According to this article, the Harrison Public Library is cold and heartless.
They charged the daughter of a recently deceased woman the $0.50 fine upon the (late) return of the book her mother had checked out at the time of her death.
The appropriate higher-ups are included in the article as saying that they have no comment.
I'm not really concerned about who's in the right or who's in the wrong in the situation. I mean, I have opinions, but that's not the point of the post.
If you're a library in a similar situation and a reporter comes knocking at your door to talk about this situation, you need to deal with it. You need to take responsibility for what happened and you need to make the readers of that newspaper see you as sympathetic people who made a mistake.
You need to have already contacted the person who feels wronged and expressed how sorry you are. You need to know what she needs from you to feel better and you need to do it. You need to back up those words of remorse with actions.

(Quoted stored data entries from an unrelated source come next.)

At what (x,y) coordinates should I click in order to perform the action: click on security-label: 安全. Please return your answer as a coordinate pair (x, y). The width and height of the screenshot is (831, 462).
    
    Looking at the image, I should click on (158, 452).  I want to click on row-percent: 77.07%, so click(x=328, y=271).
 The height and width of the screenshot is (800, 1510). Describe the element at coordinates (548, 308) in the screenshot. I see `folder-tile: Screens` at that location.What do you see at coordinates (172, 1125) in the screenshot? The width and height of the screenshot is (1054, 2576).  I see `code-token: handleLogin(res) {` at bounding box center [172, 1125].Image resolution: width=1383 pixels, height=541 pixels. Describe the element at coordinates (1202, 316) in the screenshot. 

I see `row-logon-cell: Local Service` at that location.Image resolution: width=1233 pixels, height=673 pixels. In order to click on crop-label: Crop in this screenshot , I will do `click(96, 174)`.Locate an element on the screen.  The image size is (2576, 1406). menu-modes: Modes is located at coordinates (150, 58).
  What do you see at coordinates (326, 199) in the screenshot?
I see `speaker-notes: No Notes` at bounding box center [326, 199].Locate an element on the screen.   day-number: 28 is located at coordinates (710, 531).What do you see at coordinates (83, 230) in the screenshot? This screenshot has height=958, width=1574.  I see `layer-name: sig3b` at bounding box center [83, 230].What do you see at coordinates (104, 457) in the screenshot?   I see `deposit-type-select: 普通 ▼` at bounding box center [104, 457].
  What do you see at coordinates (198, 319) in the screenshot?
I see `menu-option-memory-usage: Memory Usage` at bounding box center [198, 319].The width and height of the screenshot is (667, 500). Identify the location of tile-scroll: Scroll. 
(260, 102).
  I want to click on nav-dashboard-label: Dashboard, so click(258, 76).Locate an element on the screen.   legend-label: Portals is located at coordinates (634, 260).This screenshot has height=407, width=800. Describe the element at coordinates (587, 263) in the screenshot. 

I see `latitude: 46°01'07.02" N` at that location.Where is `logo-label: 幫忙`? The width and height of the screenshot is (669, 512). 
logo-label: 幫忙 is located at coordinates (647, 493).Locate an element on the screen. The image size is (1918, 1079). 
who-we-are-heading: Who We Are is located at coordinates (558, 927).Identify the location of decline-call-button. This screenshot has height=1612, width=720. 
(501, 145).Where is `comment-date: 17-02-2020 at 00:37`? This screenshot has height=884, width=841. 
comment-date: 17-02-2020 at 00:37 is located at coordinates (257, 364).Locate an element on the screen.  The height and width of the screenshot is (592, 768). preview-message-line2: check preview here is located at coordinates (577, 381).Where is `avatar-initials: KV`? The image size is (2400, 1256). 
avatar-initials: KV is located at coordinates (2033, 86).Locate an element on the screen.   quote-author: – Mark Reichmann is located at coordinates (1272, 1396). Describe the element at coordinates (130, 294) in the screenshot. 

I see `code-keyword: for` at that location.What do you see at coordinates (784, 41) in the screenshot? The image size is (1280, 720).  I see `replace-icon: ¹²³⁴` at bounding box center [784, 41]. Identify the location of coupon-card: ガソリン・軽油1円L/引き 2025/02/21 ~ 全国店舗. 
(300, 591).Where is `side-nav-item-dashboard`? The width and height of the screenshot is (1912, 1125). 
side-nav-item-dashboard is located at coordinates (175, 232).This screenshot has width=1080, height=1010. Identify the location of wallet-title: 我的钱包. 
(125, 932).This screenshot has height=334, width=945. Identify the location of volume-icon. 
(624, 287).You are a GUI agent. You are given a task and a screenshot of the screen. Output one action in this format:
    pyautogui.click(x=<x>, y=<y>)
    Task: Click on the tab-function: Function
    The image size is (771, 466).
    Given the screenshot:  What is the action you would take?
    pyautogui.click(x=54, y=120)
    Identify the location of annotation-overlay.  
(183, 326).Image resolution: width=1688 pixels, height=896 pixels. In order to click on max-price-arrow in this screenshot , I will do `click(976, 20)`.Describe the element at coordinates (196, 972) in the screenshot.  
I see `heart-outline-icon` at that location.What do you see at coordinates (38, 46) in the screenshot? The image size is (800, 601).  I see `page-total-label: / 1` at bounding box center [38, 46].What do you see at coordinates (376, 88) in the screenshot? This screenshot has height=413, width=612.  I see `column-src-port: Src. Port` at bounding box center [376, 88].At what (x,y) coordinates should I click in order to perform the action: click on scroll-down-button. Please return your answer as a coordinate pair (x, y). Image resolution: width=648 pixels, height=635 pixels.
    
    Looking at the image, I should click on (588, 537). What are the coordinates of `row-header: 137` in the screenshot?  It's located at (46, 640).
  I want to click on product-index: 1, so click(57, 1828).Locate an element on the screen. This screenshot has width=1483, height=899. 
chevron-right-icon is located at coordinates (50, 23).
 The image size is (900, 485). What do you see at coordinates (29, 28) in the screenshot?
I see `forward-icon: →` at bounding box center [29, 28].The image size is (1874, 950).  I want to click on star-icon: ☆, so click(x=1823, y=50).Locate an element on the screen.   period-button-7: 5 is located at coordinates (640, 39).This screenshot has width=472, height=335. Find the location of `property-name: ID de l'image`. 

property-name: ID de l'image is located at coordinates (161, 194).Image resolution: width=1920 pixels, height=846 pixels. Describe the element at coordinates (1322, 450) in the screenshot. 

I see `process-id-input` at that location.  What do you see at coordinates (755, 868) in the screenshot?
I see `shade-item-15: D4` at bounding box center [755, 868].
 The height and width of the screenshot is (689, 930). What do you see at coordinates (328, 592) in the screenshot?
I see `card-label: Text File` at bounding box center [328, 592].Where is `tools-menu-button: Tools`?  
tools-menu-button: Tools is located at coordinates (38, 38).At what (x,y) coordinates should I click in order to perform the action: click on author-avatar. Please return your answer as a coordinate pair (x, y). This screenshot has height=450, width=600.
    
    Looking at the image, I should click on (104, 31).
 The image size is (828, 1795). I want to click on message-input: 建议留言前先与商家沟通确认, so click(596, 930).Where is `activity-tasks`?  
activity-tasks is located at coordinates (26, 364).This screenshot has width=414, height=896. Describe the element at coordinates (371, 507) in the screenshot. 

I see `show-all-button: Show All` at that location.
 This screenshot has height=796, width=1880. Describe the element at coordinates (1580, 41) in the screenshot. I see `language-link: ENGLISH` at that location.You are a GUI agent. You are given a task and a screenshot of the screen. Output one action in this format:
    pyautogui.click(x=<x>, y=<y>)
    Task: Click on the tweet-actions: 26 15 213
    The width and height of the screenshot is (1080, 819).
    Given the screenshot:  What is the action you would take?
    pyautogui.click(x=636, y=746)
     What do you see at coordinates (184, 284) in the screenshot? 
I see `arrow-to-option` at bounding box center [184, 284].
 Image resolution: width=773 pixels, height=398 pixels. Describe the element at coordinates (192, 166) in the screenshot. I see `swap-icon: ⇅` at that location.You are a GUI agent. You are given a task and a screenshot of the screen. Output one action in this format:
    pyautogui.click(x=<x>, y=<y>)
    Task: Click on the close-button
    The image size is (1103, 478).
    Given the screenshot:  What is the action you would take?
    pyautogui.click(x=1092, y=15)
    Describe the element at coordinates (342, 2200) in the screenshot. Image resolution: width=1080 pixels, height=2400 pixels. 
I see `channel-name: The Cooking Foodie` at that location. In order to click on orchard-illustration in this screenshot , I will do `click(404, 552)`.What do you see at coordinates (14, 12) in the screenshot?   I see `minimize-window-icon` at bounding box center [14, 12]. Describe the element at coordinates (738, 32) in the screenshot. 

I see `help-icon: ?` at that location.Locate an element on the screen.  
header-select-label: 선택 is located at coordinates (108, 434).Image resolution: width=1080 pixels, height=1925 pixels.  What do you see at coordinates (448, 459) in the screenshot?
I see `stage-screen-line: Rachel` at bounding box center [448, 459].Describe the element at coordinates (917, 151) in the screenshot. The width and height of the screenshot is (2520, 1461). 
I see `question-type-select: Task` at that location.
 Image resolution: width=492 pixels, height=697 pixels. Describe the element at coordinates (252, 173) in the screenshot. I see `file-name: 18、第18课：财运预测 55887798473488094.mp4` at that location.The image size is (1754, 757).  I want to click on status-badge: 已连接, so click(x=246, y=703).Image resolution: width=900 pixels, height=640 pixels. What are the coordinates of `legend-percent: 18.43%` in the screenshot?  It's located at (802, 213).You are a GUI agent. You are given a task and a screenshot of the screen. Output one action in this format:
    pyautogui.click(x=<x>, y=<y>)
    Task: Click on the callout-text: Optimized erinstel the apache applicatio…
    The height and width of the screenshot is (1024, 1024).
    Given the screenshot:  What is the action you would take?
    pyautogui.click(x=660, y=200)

When the newspaper contacts you, you need to have the person in charge of spinning your message seem contrite for being unresponsive to the woman's needs. You need to have disciplined the person who upset the woman. You need to express how sorry you are at what happened.
You need not only to care, but you also need the people reading the article to believe that you care.
People who have never been to the Harris Public Library--people who don't have a picture of the library--now think that the staff there is rude and unfeeling. It doesn't matter how true the story is or isn't. The reporter has already painted them as a library with a cold, uncaring, unsympathetic staff.
And that message is a powerful motivation not to visit the Harrison Public Library. It doesn't matter how much information they have or how many services. It doesn't matter what kind of programs they put on or if their catalog is shiny. Because they didn't handle this crisis very well, they will lose users.